The following is a review of A Futile and Stupid Gesture — Directed by David Wain.
Here is a thing that I don’t think Americans have ever thought about. When I was younger and I watched National Lampoon’s Vacation or National Lampoon’s Christmas Vacation, and so on and so forth, I had no idea what the hell National Lampoon was. I vividly remember asking my parents several times what National Lampoon was, and they didn’t really have a firm grasp of it either. Honestly, I don’t think most Non-Americans really know about National Lampoon. So, really, A Futile and Stupid Gesture — a film about the rise and fall of the parody magazine — is probably a pretty good idea.
A Futile and Stupid Gesture is a comedic biopic about some of the godfathers of frat boy humor — Doug Kenney (played by Will Forte and Martin Mull) and Henry Beard (played by Domhnall Gleeson) — based on Josh Karp’s book of the same name, which tells the story of how National Lampoon, a groundbreaking comedy company, grew from being nothing more than the Harvard Lampoon to being as culturally relevant as it were when it released films like Animal House. On top of that, the film also gives you an idea of how the company launched the careers of some of the most iconic comedy legends of the late 20th century.
“Yeah, so, these actors don’t look exactly like the real people, but, come on, do you think I looked like Will Forte when I was 27? Do you think Will Forte is 27?”
Really, though, this film is about Doug Kenney and his influence on comedy since the 1970s. The film opens with a Doug Kenney quote. It has Martin Mull playing a fourth-wall breaking version of Doug Kenney in his 70s (a self-described narrative device), who comments on plenty of different things shown in the film (some of you may realize why that is, you know, a very interesting choice — and if you don’t you need only glance at Doug Kenney’s wikipedia page to realize why) — there is even a moment where he has to explain to an African-American couple why the National Lampoon didn’t hire African-Americans or more women than they did.
When you realize that the man behind this comedic biopic is the same guy who gave you Role Models and Wet Hot American Summer, then you may not be surprised to learn that this is an appropriately silly and mostly fun movie.
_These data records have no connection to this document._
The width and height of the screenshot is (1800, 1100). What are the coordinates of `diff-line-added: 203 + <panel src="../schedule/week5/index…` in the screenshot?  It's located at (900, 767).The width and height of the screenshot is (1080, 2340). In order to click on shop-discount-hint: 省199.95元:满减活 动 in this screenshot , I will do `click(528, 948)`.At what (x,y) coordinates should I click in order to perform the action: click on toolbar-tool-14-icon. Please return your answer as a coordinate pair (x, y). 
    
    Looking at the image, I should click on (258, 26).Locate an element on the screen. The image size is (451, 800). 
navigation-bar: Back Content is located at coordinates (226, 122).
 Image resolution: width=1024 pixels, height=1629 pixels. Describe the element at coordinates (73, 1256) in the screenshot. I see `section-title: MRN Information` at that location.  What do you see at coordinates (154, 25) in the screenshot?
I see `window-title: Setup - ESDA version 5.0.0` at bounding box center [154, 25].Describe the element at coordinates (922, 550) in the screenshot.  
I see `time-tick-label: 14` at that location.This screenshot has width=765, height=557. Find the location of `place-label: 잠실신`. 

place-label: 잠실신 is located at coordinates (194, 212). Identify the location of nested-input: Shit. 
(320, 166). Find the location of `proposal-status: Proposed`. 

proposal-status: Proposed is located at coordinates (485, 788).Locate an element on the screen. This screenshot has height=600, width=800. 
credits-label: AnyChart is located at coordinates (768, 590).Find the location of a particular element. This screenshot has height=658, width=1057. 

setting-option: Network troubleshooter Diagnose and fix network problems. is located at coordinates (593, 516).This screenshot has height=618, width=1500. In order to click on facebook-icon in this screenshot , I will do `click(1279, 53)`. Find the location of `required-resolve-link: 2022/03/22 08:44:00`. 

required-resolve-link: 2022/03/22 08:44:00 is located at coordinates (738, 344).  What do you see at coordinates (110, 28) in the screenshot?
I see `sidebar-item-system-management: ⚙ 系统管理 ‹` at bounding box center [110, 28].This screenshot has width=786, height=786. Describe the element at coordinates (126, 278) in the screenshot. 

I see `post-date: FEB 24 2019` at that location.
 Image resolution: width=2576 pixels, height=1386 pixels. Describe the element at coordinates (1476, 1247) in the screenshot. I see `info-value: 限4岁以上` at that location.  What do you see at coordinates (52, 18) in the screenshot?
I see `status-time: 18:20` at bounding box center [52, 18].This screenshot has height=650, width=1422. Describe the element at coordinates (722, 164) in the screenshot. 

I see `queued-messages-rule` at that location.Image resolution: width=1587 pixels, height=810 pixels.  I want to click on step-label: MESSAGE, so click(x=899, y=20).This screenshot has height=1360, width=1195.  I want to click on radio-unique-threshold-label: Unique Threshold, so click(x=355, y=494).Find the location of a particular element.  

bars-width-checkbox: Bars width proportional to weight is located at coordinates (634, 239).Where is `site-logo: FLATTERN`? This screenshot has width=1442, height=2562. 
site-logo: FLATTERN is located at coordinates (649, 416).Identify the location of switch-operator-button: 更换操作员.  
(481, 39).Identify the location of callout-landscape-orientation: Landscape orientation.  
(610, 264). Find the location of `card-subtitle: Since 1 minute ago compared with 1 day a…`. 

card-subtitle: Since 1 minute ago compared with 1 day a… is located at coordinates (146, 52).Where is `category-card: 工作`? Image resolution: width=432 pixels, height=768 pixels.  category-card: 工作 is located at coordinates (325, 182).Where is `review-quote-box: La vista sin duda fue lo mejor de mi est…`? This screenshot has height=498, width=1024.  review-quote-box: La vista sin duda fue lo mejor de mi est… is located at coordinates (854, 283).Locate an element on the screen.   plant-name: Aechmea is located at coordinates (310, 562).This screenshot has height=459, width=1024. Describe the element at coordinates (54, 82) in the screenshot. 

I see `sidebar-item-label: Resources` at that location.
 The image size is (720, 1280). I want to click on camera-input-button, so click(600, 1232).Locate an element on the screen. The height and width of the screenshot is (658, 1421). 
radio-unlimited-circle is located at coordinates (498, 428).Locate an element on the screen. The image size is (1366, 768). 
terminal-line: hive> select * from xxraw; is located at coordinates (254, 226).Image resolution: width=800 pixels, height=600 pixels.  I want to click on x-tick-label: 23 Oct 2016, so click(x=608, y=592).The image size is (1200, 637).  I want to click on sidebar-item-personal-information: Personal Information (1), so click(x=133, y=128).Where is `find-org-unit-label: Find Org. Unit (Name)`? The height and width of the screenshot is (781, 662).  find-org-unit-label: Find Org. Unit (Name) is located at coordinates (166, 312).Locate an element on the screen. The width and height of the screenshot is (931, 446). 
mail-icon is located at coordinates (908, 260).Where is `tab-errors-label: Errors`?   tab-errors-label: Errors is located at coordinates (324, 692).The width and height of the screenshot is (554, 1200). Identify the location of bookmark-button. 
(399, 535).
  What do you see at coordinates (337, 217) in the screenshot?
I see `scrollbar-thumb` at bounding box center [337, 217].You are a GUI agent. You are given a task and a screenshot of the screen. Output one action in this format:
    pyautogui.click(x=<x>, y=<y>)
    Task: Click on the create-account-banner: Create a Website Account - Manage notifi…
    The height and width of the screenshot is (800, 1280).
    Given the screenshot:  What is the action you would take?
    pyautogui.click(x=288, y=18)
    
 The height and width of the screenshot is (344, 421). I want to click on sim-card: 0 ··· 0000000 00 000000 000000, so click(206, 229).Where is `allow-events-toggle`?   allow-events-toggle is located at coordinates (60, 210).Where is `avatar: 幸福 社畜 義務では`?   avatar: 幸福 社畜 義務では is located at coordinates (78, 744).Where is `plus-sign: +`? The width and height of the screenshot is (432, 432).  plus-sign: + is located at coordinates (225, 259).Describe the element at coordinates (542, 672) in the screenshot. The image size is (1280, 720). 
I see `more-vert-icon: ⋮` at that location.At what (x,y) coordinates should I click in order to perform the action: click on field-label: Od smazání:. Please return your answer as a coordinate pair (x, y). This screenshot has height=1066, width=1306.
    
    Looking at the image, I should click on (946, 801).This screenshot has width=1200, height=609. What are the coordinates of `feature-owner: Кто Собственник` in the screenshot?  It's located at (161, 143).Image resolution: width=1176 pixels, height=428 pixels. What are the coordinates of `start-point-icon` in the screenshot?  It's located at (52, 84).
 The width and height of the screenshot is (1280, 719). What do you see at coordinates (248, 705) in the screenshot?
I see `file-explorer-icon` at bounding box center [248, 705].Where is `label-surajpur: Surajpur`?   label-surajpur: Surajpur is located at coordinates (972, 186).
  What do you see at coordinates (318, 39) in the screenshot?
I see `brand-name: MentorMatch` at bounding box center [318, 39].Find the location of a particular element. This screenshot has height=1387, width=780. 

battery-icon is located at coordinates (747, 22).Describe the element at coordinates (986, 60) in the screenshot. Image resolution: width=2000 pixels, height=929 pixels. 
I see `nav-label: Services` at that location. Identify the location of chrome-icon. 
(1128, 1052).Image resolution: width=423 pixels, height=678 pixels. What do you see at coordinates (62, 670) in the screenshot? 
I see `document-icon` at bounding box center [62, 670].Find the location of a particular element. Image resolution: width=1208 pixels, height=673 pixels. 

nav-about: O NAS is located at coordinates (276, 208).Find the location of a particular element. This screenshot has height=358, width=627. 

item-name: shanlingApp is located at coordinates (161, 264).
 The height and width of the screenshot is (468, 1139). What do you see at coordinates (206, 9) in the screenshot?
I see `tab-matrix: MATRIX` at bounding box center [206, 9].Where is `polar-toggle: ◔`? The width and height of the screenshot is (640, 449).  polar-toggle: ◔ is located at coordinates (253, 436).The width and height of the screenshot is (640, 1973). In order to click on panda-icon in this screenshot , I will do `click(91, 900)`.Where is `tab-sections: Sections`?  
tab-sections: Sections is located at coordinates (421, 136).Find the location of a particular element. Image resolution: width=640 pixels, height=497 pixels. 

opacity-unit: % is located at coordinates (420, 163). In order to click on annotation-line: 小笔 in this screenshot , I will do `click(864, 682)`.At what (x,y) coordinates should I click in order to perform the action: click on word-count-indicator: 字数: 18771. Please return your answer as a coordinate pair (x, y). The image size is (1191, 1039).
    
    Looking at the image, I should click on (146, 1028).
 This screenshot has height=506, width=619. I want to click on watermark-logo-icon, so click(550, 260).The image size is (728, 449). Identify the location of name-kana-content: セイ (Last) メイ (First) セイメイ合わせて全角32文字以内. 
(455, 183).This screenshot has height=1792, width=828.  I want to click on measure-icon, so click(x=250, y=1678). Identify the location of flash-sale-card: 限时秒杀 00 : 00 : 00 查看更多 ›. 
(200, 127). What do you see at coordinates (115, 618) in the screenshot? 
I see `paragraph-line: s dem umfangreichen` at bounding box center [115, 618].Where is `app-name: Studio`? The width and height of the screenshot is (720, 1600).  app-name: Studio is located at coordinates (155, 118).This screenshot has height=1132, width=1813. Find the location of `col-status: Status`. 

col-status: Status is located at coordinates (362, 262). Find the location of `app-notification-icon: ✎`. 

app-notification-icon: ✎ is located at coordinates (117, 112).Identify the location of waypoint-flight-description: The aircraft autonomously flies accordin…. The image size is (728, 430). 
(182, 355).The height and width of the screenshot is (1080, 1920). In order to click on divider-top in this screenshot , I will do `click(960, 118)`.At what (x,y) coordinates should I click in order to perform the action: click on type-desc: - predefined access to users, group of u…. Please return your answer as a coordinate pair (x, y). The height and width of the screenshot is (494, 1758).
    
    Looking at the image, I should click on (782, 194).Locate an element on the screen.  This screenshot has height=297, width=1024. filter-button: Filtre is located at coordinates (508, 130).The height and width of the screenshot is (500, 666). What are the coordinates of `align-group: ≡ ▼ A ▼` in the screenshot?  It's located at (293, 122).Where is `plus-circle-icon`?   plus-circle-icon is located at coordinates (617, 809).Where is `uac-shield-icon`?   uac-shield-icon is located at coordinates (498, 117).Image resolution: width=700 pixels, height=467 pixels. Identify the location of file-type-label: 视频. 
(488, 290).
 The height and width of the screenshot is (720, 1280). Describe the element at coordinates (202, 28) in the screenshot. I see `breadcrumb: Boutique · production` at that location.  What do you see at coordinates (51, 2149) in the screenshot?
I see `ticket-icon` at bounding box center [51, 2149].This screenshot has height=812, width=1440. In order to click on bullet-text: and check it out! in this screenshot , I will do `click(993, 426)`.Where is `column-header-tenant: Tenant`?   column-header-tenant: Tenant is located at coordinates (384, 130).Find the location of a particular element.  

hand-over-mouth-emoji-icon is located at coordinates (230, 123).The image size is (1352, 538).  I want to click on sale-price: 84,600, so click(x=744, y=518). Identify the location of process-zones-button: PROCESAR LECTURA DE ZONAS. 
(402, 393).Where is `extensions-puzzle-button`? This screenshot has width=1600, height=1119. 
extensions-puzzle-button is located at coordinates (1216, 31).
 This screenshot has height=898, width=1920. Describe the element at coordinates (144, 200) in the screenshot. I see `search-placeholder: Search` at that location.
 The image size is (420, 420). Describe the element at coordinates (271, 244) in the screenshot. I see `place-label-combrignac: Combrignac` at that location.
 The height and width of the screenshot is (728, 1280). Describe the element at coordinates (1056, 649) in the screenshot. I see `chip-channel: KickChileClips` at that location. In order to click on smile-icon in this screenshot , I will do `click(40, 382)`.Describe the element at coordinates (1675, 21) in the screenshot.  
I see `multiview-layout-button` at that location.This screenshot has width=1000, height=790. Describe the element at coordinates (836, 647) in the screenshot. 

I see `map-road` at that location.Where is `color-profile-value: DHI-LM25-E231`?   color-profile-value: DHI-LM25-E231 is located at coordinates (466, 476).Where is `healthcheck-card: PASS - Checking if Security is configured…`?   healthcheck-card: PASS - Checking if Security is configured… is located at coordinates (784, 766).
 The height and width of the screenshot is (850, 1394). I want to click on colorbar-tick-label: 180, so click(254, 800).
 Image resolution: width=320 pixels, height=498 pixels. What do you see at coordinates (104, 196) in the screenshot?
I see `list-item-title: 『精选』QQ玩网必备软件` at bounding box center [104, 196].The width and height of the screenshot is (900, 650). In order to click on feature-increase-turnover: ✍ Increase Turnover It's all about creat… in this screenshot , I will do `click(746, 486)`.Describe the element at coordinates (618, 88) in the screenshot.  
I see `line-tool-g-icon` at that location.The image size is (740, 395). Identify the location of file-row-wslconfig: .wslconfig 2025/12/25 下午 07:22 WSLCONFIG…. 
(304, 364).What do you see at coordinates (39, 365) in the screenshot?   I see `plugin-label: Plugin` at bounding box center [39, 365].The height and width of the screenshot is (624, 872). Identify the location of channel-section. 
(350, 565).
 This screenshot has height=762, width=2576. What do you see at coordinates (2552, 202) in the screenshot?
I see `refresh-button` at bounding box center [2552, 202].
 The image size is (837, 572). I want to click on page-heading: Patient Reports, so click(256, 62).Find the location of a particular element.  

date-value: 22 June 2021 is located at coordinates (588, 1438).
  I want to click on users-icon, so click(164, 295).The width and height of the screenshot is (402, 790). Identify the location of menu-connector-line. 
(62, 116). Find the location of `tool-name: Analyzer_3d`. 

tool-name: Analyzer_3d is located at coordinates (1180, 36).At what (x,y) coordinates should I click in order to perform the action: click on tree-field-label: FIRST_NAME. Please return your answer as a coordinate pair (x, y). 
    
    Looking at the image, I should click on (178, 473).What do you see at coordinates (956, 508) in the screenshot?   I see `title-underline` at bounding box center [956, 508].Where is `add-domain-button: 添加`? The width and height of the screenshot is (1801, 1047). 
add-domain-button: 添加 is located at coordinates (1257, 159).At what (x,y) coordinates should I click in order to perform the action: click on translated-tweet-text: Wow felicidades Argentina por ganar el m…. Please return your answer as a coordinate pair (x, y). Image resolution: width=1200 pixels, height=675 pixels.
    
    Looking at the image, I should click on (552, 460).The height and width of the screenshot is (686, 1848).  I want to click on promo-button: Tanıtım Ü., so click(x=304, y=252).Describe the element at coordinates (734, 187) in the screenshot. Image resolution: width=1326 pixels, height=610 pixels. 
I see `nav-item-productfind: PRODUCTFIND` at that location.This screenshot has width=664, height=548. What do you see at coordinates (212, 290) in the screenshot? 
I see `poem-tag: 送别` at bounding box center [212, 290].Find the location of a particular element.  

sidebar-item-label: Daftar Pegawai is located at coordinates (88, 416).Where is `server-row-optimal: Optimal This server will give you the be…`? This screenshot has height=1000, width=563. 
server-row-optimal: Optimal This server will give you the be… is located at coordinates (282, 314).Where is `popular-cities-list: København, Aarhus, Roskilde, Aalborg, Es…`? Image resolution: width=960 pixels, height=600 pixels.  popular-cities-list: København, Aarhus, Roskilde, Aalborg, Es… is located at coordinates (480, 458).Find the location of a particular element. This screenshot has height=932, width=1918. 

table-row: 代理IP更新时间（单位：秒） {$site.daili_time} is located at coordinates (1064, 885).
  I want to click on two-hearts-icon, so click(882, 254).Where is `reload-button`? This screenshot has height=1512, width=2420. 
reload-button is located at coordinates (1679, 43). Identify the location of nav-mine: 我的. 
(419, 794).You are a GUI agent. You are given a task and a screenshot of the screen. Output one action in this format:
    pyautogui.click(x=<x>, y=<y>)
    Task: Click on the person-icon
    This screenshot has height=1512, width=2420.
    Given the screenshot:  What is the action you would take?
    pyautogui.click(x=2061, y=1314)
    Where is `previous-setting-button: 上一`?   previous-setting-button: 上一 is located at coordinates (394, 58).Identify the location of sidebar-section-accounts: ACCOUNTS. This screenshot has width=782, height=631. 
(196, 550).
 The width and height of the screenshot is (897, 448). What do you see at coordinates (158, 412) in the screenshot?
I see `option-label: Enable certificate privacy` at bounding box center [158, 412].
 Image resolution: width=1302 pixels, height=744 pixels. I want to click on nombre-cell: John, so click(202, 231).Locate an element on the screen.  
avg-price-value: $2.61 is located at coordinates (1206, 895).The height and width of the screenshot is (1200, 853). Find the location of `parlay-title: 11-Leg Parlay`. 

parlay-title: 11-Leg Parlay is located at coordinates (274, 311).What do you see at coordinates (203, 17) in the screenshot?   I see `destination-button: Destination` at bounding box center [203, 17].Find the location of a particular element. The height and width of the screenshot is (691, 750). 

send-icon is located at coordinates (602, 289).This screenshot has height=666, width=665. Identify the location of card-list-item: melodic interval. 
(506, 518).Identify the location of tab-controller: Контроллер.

In fact, the first forty minutes are so jam-packed with jokes that it almost became slightly exhausting. Almost.
But I will say that one of the issues that I had with the film is that I thought that it almost ground to a halt after the opening forty minutes that featured rapid fire fast-flung comedy. To me, it felt like an example of cinematic whiplash. Unfortunately, my biggest problem with this film was that I don’t think this film appropriately manages to merge and combine both the comedic and serious aspects of comedy in the late 20th century, which Doug Kenney experienced and struggled with.
The film ends with an inappropriate food fight at a sober and somber social gathering, which, however, is pretty perfect for a film about National Lampoon, but the filmmakers make a deliberate choice of not leaning into the sadness of the event that happens at the end of the film. What is serious in Kenney and National Lampoon’s story is not actually dealt with in an appropriately serious manner.
There is an entire section of the film wherein Doug Kenney and Chevy Chase (played by Chase’s Community co-star Joel McHale) do drugs and ruin their lives. Well, at least one of them, sends his life down the drain. When Kenney, a fun guy who is made unlikable through his efforts as a cheater, is no longer together with Henry Beard, what once seemed so silly and fun becomes so dreary. Frat boy humor is only fun, when the frat boys like it. I wish the second half of the film was more than just a predictable send-off for a person who lived life fast and loose.
With that having been said, most of the humor does work and that is due, in large part, to those who play the two central characters. Will Forte is always funny, and his brand of silly humor is perfect for this film. Forte is one of the highlights of the film, and so is Domhnall Gleeson. Gleeson plays Beard and is an excellent straight man to Forte’s funny man.
At first, I feared that Gleeson might be miscast in the role, but this inspired choice is brilliant. Forte and Gleeson have great chemistry and one of the reasons why the second half of the film doesn’t work as well is definitely because Beard is absent in many of Kenney’s antics after their time at National Lampoon. On top of that, you have an excellent cast of new comedians essentially playing their idols, which is something I quite enjoyed. A Futile and Stupid Gesture is a tribute in the form of a mostly enjoyable comedic biopic (made complete with an inventive narrative device) that works best when it is as silly as the satirical magazine would like it to be.